Stored dataset items
☆ ☆ ☆
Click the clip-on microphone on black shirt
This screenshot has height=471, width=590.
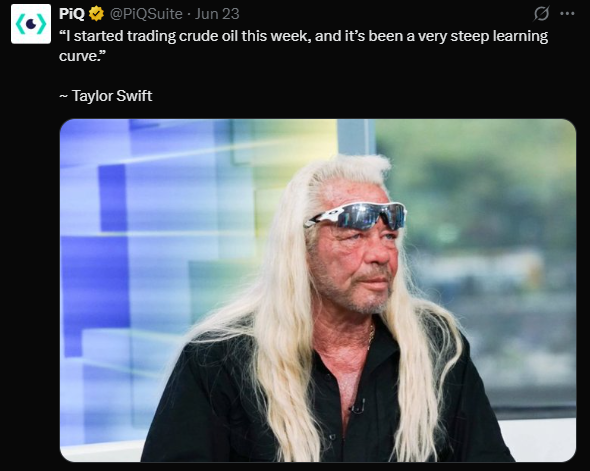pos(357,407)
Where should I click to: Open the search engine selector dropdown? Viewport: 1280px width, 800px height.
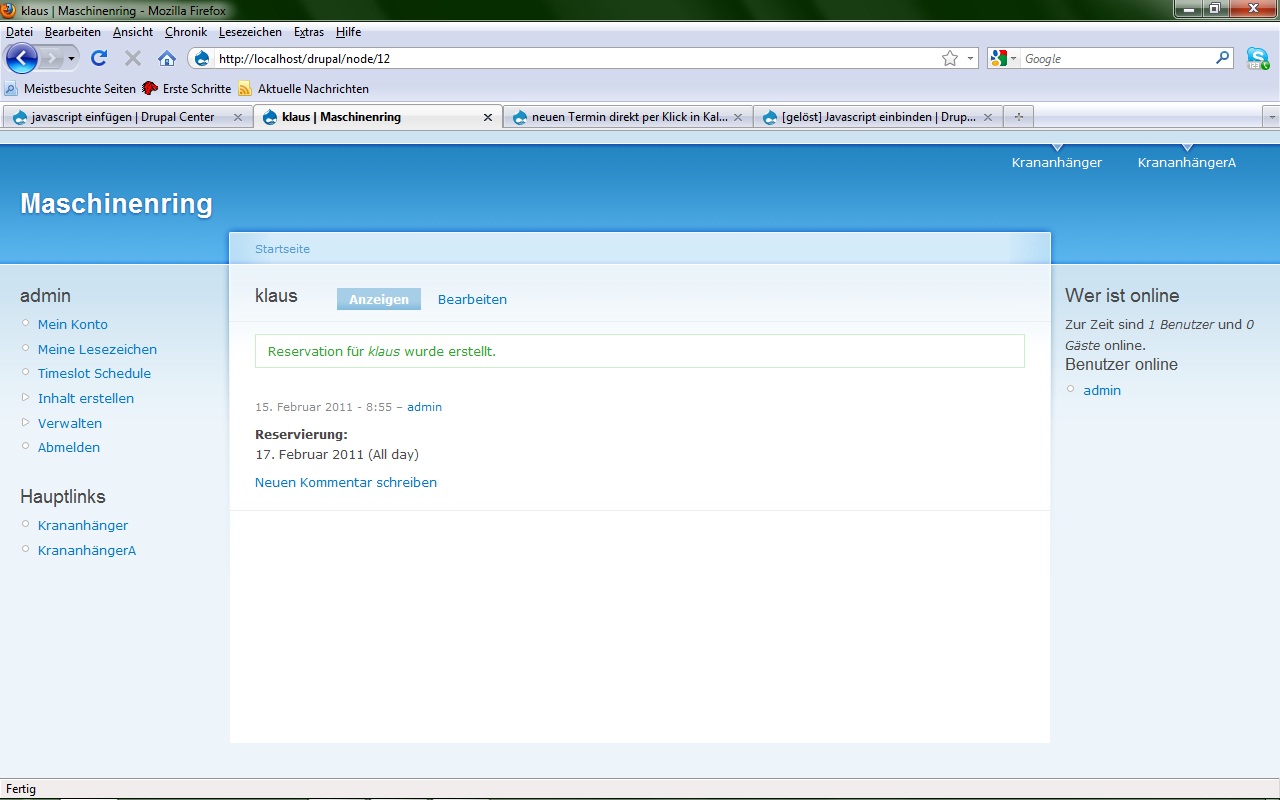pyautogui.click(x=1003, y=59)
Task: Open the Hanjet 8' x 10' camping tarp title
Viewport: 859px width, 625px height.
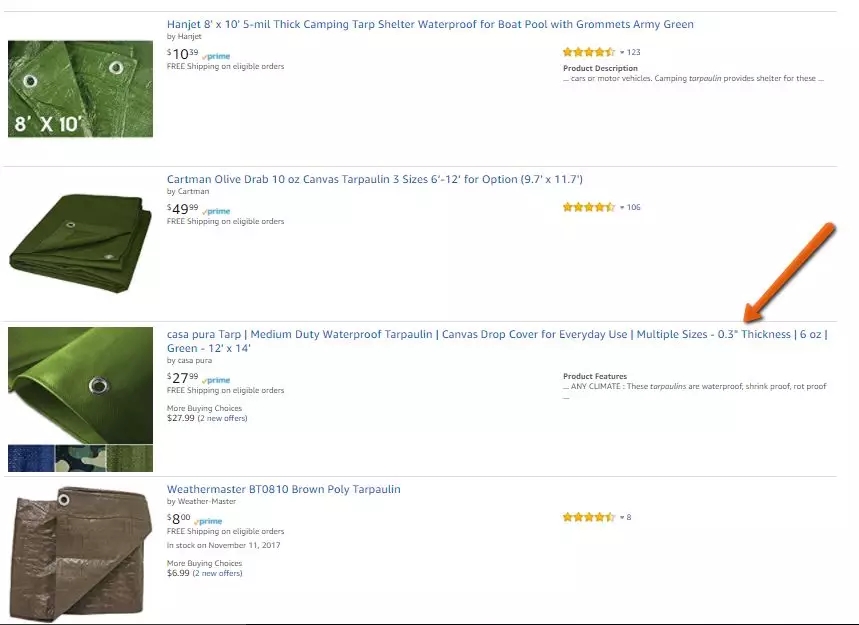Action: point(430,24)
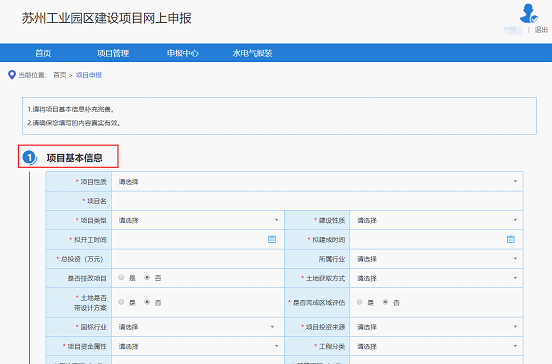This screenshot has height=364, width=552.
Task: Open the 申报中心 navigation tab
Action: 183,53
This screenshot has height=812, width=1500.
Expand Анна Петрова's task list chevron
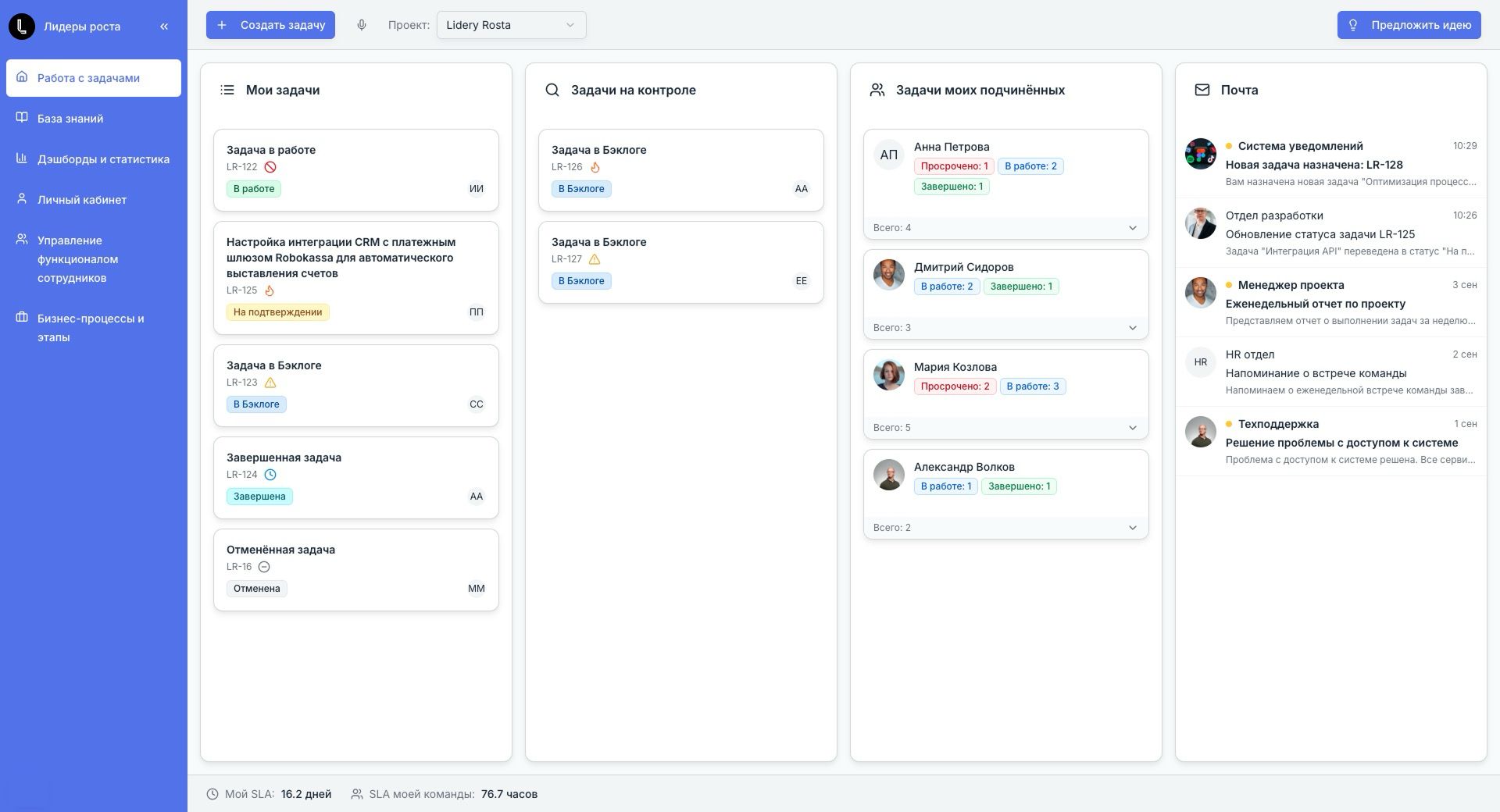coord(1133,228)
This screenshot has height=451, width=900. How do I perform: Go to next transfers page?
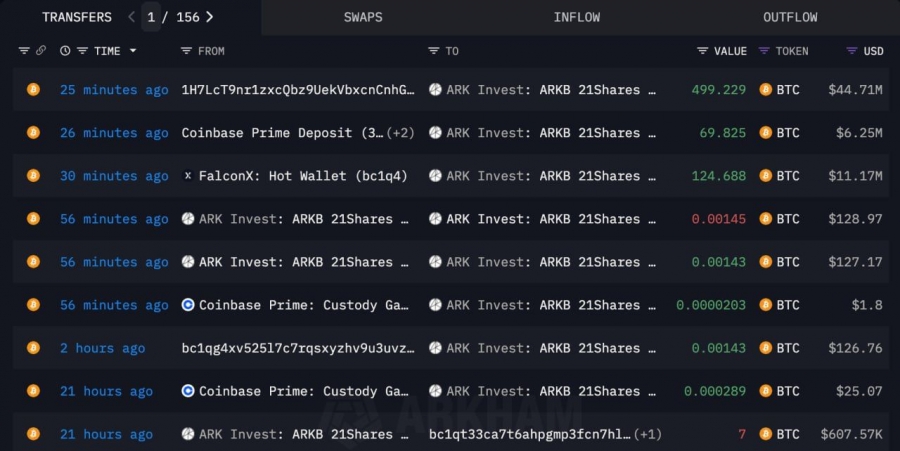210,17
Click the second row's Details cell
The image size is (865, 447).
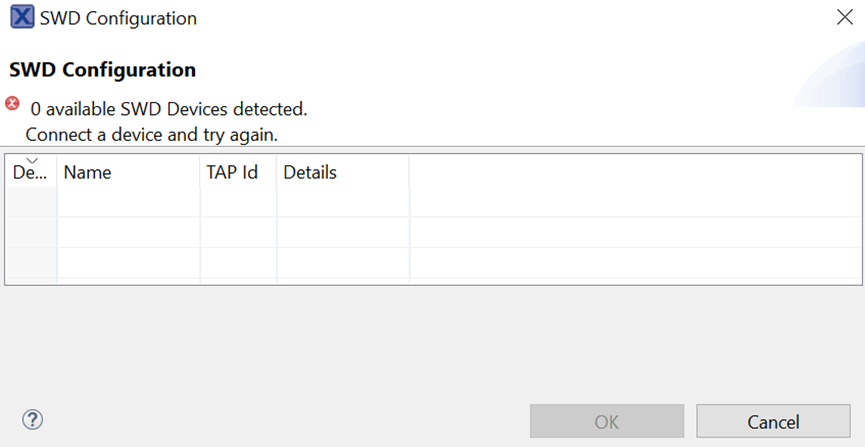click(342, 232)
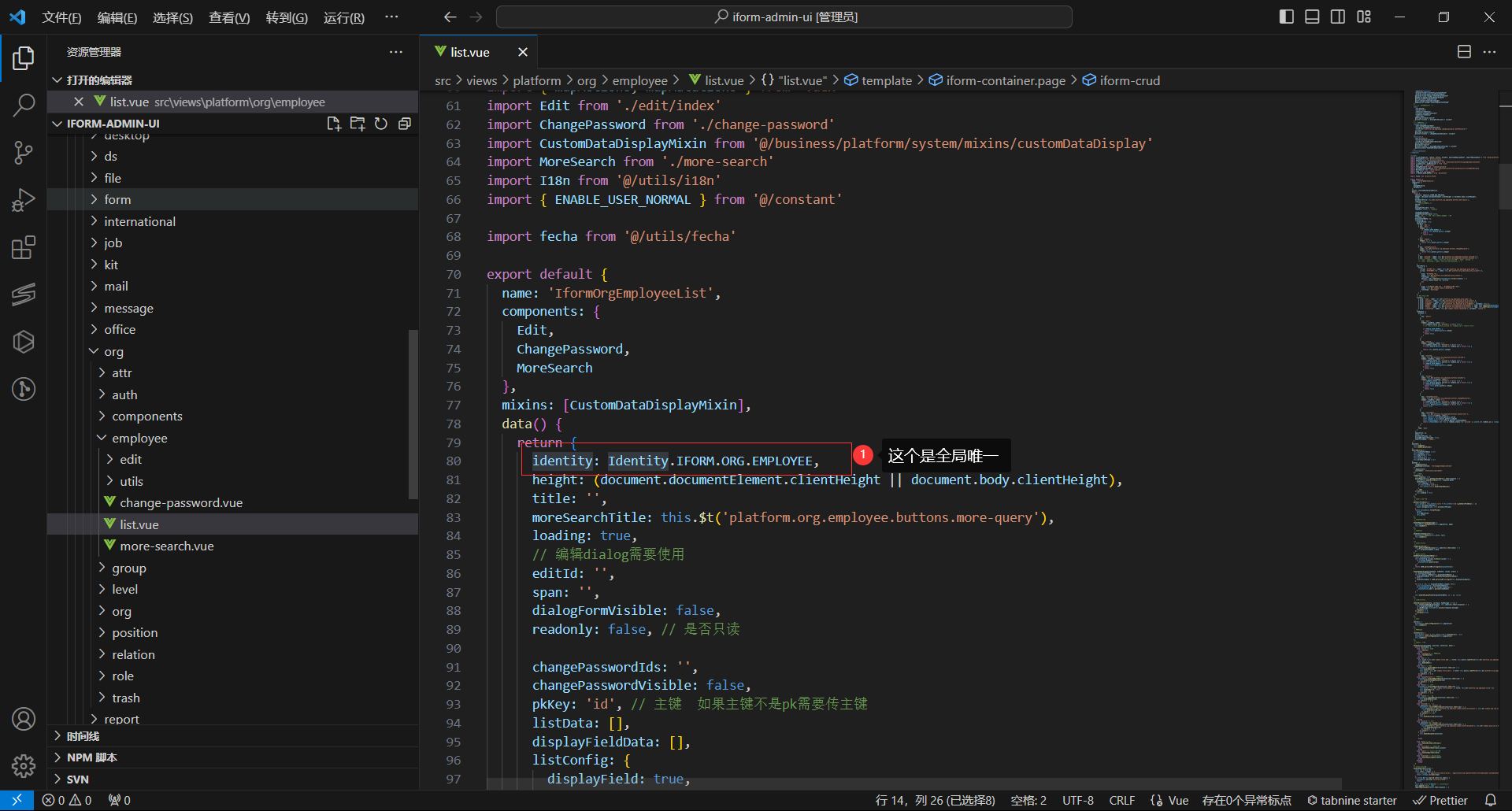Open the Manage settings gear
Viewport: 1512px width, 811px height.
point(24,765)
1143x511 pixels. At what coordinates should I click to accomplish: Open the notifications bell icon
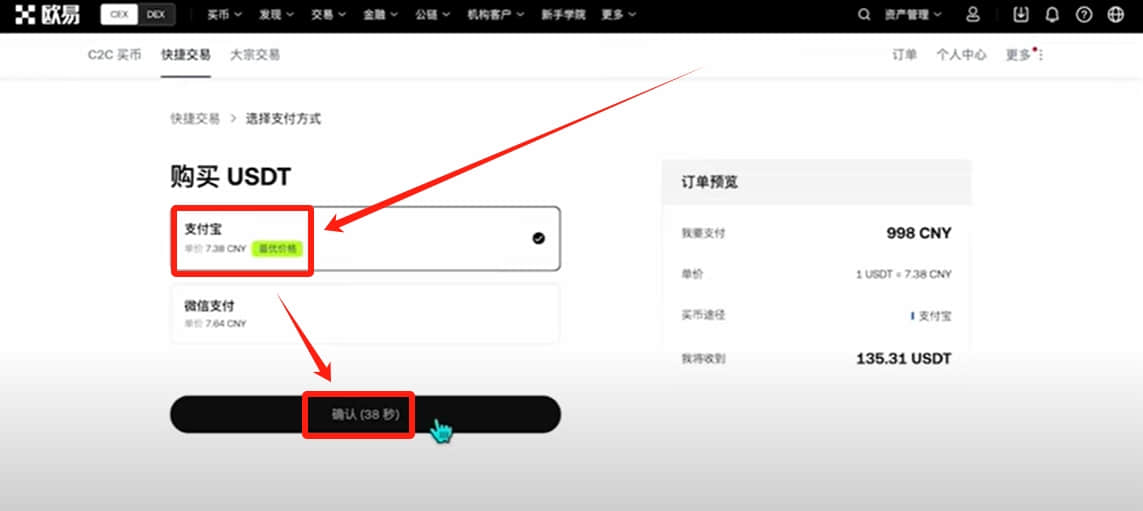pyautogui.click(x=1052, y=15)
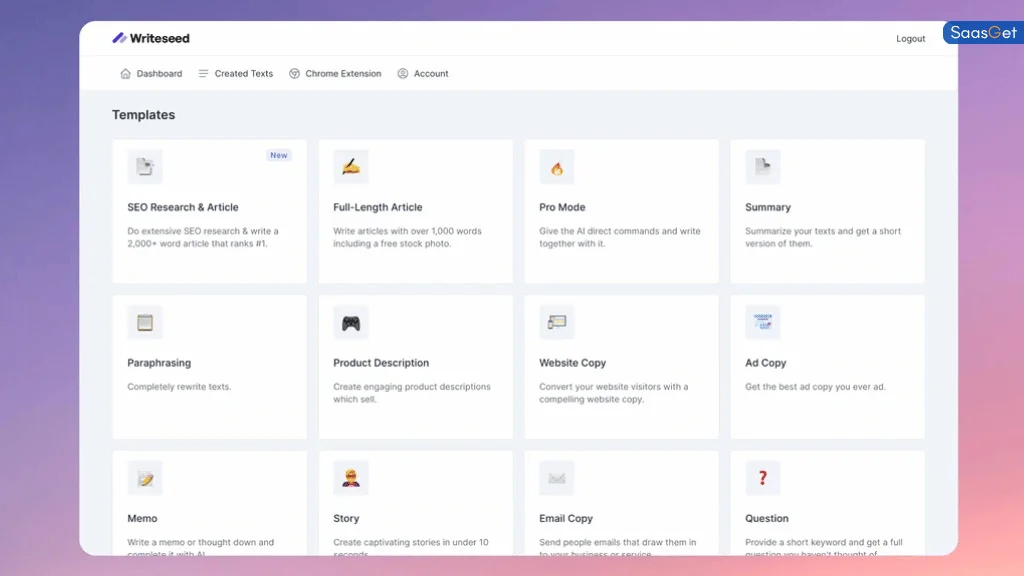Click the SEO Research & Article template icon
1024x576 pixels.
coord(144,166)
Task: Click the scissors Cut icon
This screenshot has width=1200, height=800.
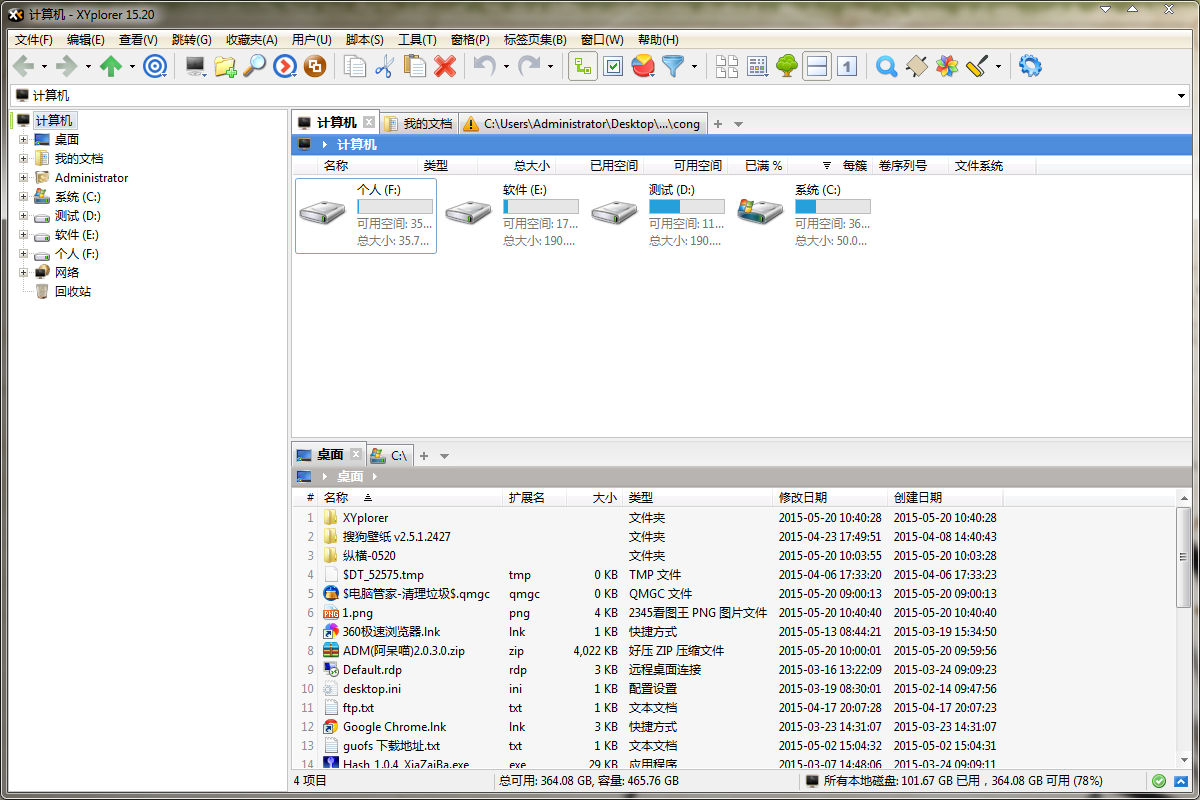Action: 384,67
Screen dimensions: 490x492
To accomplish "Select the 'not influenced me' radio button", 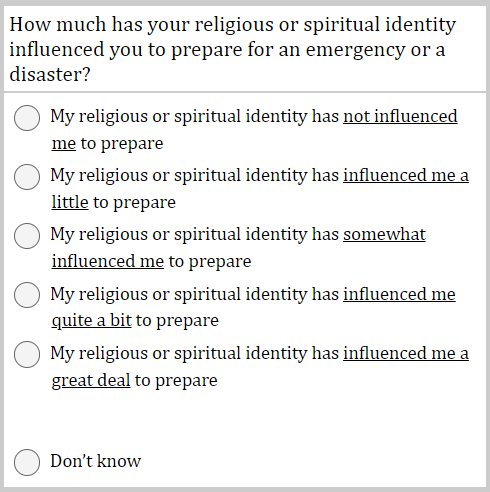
☆ ☆ ☆
Please output exactly the lines from the line containing "This screenshot has width=1200, height=800." through the last line of the records above, both included, and leave out any pictures.

• [TASK ANSWER]:
This screenshot has width=1200, height=800.
Action: 384,67
Screen dimensions: 490x492
To accomplish "Select the 'not influenced me' radio button", 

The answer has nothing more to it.